EXERCISE GOAL - Should pictures appear among the records, leave them out, and copy exactly only the lines from the first through the one with "You are a GUI", inclusive.
EXERCISE MATERIAL below:
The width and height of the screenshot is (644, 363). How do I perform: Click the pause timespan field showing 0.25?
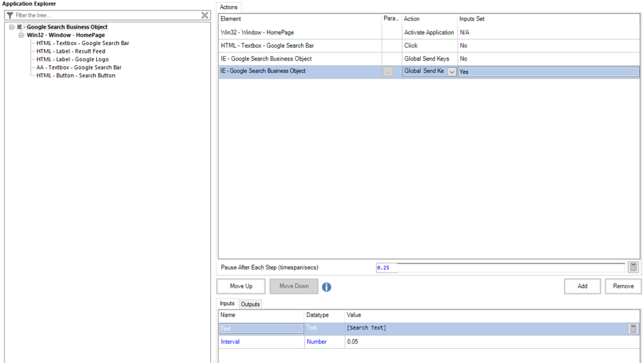(x=500, y=268)
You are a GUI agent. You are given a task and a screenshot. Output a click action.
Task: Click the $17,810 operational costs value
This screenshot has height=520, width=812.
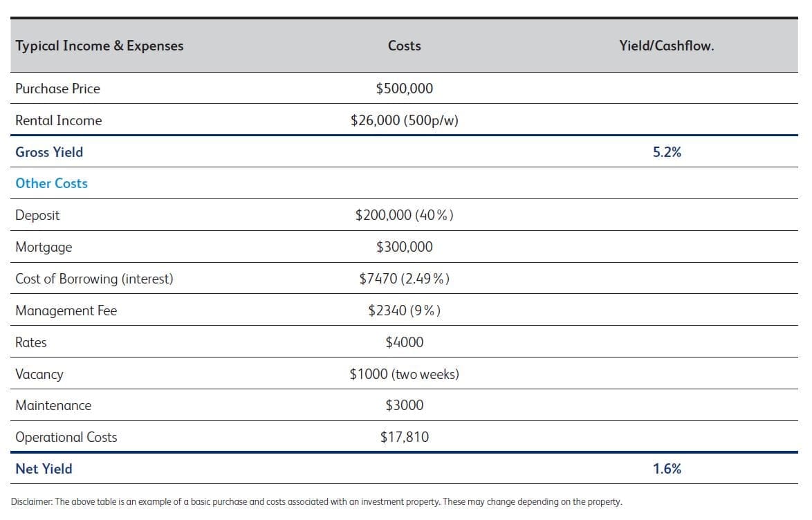tap(405, 437)
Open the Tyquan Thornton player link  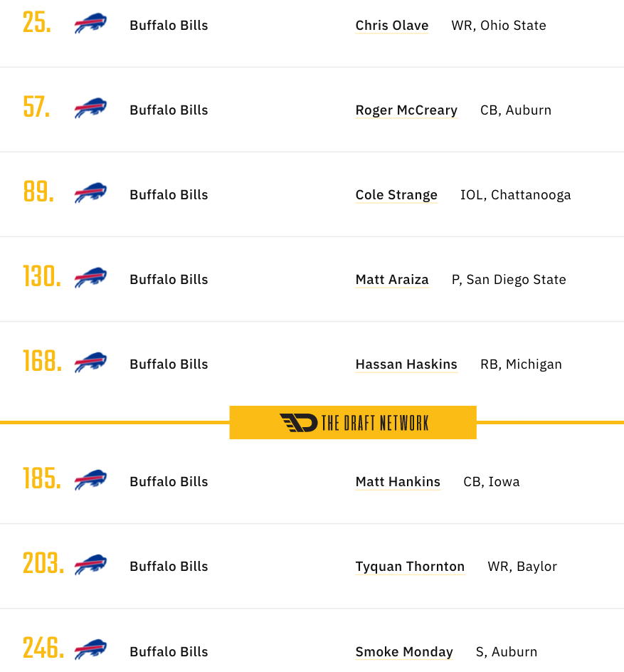click(x=410, y=567)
End of EXERCISE MATERIAL.
SOLUTION -
The width and height of the screenshot is (644, 363). How do I perform: Click the pause timespan field showing 0.25?
(x=500, y=268)
You are a GUI agent. You are given a task and a screenshot. Output a click action.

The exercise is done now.